Howard’s feedback on custom content gives me hope that these places are interesting enough to grab my attention and maybe fill those 1,000 explorable planets. (opens in a new tab). Fallout 4’s over-reliance on procedurally generated “radiant” quests really annoyed me with that game – nothing felt worse than picking up a new Railroad faction quest and having it prompt me to grab a macguffin that spawns in a dungeon. that I already cleared.

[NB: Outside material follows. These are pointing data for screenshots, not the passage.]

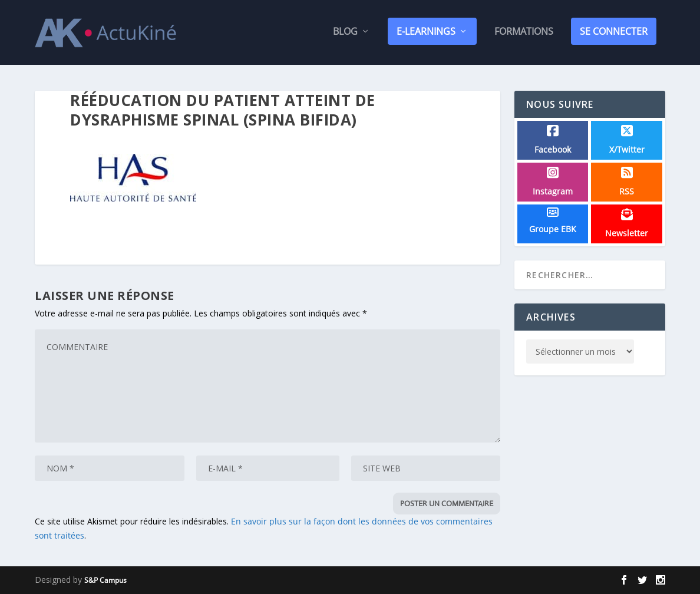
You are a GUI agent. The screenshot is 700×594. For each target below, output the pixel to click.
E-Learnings (426, 34)
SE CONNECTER (613, 34)
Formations (524, 34)
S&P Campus (105, 580)
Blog (345, 34)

Prior to Fallout 4, Bethesda had a history of excellent side quests rounding out its open worlds, with Oblivion’s A Brush With Death and Skyrim’s A Night to Remember immediately springing to mind as examples of the studio’s ability to surprise and delight. I want to show up in one of these four towns in Starfield and immediately get involved in a murder investigation, the best kind of secondary RPG.
With all that in mind, I find myself fantasizing about the potential of Starfield. golden road (opens in a new tab): Bethesda Classic Quest, The Enhanced, Gunplay reported by id Software (opens in a new tab) from Fallout 4 and 1000 Deliciously Bleak (opens in a new tab) planets anchored by four dense and distinctive urban centers. An RPG fan can certainly dream, at least, and the occasionally ridiculed notion of “Skyrim in space” certainly appeals to me more than the idea of yet another radiant quest purgatory like Fallout 4.